Naval and merchant marine shipwrecks from World War II rest on the ocean floor of the South Pacific and the South China and Java seas, bearing silent witness to extreme violence and catastrophic loss of life. The sense of nations has long been that sunken warships and the sailors who perished in them should be treated as sacrosanct war graves to be left undisturbed. But startling new reports assert that unscrupulous Chinese and Southeast Asian scrap metal dealers in league with modern-day pirates are desecrating and plundering shipwrecks at an alarming rate for the valuable materials from which the ships were made.
The clandestine breaking up and scrapping of underwater wrecks following violent conflicts is an age-old pursuit. In eras past, treasure hunters searched for sunken vessels engaged in commerce or privateering to recover their cargoes and historical artifacts of interest to collectors. When more robust salvaging became viable with technologies of the day, some parts of shipwrecks were recovered that were particularly valuable, such as bronze propellers or artillery pieces. Otherwise, the superstructures were thought to be of little value and sunken military ships and the crews that went to their eternal rest in them were left largely undisturbed for wont of “treasure”. The ushering in of the nuclear age and atomic testing changed that lack of interest in underwater wrecks from World War II.
Unlike post-World War II shipwrecks, mid-20th century sunken vessels are particularly prized by metal scrappers for three reasons: (1) there are a lot of them waiting to be exploited and, with the exception of sunken submarines, the locations are well documented in naval records and on nautical charts; (2) the metallurgy used in building the ships is of a much higher quality than that used in ships during the late 19th and early 20th centuries; and (3) more importantly, the steel pre-dates atomic blasts, which makes the steel, known as “low background steel”, highly desirable for the fabrication of scientific instruments and medical equipment. Once the radiation-free steel and other metals enter the recycling pipeline, it is next to impossible to trace the origin of the metals or hold accountable the illegal scrappers and corrupt scrap metal brokers/dealers desecrating warship wreckage for commercial profit.

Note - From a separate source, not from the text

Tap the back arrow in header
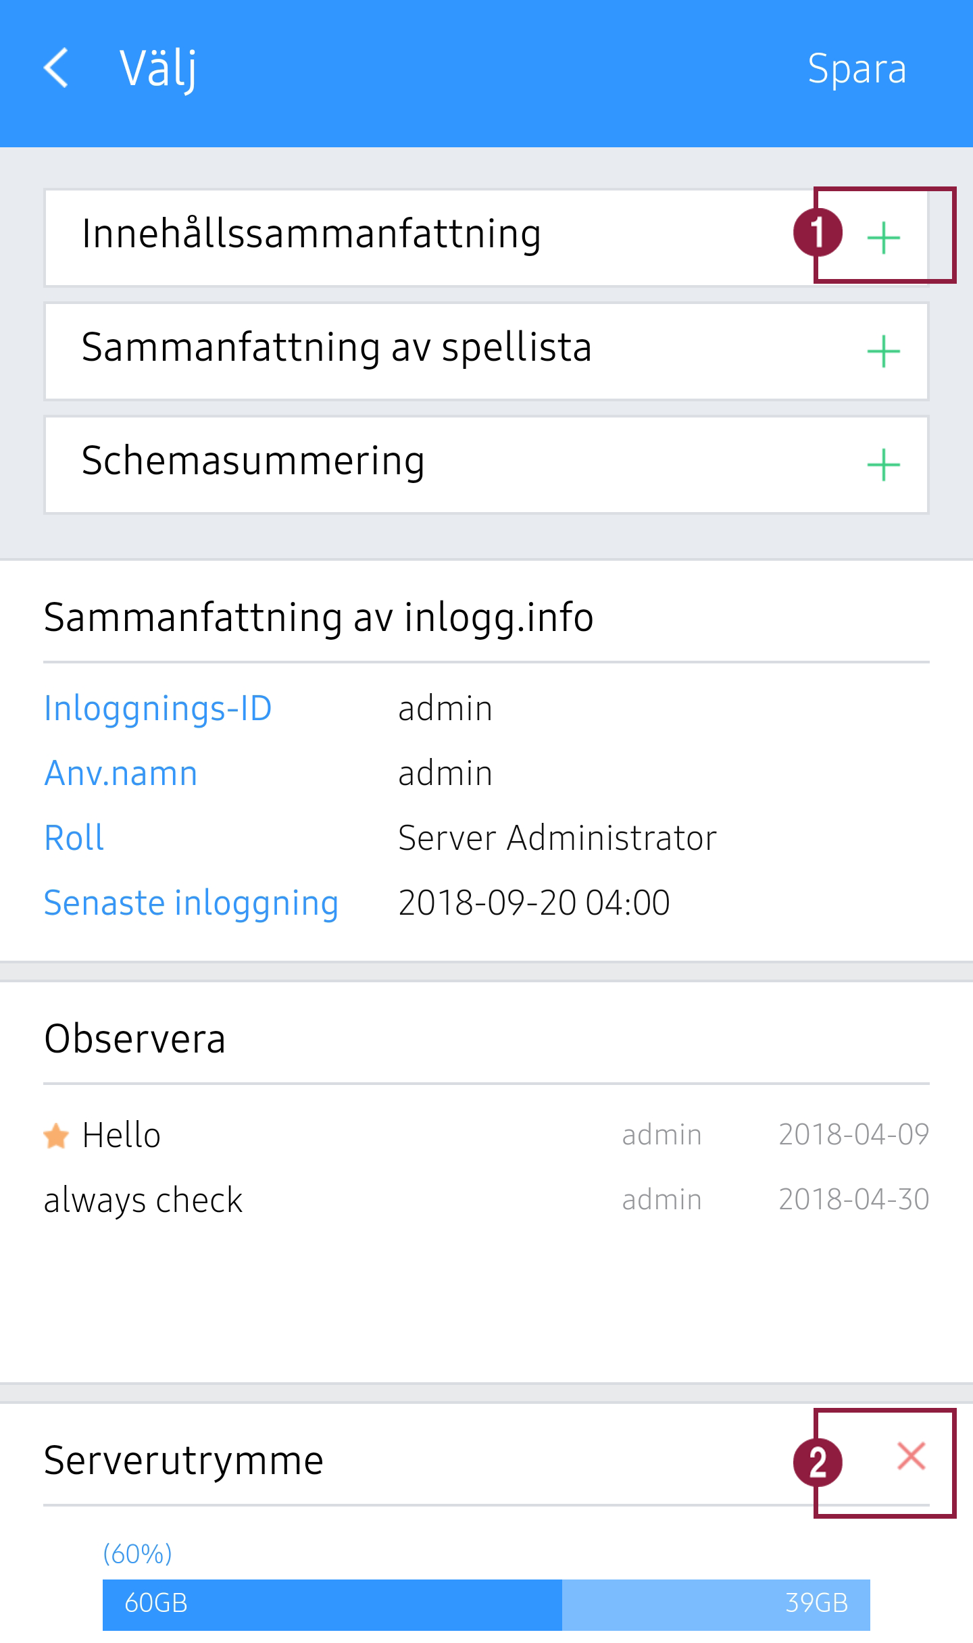973x1643 pixels. (x=57, y=68)
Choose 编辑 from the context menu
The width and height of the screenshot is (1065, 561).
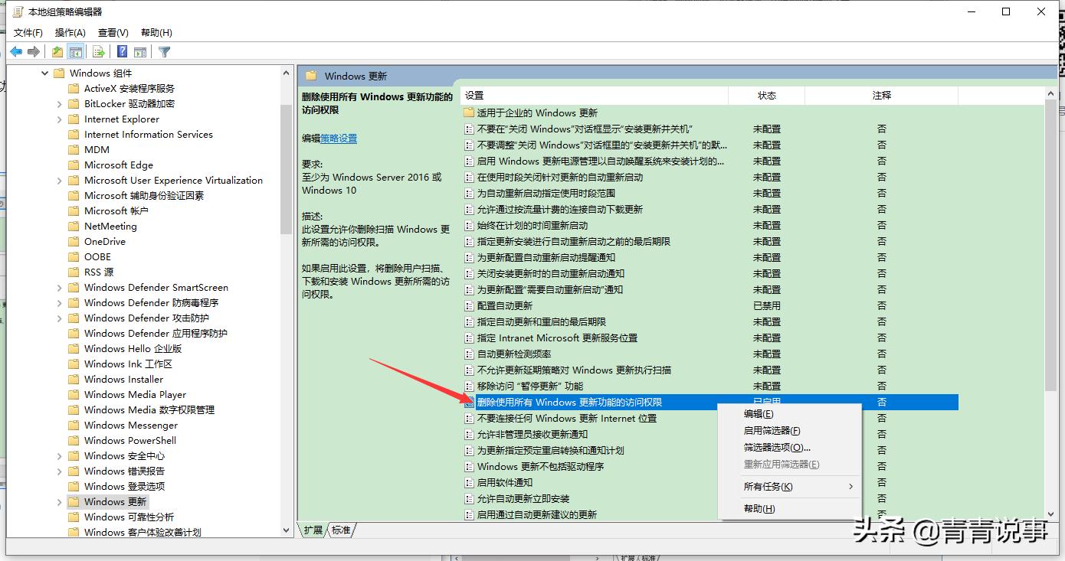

The Guardian newspaper reported in November 2017 that dozens of World War II shipwrecks have been illegally and irreparably desecrated by metal scrappers posing as fishermen operating off the coasts of Malaysia, Singapore, and Indonesia.[1] Monitoring efforts indicate that more than 40 ships containing the remains of more than 4,500 sailors and servicemen from Great Britain, the United States, Australia, the Netherlands, and Japan have been partially or totally destroyed.[2] The UK’s Daily Mail reported in August 2018 how Chinese-owned salvage barges drop massive anchors onto the wreck sites to smash the superstructures into pieces that can then be hauled to the surface, transported on to Indonesia where it is processed, and then sent on to China or disappears into the steel market.[3]
Some of the ships desecrated are storied vessels sunk during epic battles early in World War II. The HMS Exeter, HMS Encounter, and HMS Electra, lost during the Battle of the Java Sea in 1942 contain the remains of more than 150 sailors, and the battlecruiser HMS Repulse and the battleship HMS Prince of Wales, which Japanese aircraft sunk in the South China Sea off the coast of Malaysia on December 10, 1941 with the loss of more than 800 naval personnel, have been pilfered by scrappers. One Australian warship, the HMAS Perth, sunk by Japanese attacks in the Battle of Sundra Strait off Java early in 1942 with 353 killed, was discovered in 2013 to have lost much of its superstructure, turrets, decking, and munitions to salvagers from Indonesia that used explosives and barges mounted with crane grapplers to break up the wreck.[4]
Dutch and American warships lost in the Battle of the Java Sea with hundreds of sailors killed have also been partially damaged or have disappeared completely. In late 2016, researchers discovered that the Dutch cruisers HNLMS De Ruyter, HNLMS Java, and the destroyer HNLMS Kortenaer had been pilfered by unknown scrappers. Sonar readings indicated that “although the imprints of the three wrecks were there, two of the ships had completely vanished” and that while the Kortenaer was still present, a “huge chunk” of it had disappeared.[5] The American submarine USS Perch, which was scuttled without loss of crew, disappeared at the hands of illegal salvagers sometime between its rediscovery in 2006 and its confirmed disappearance in 2016, and the cruiser USS Houston, sunk in the Battle of Sundra Strait with the loss of some 650 sailors and marines, was discovered during a survey in October 2015 to have been extensively pilfered by illegal scrappers.[6]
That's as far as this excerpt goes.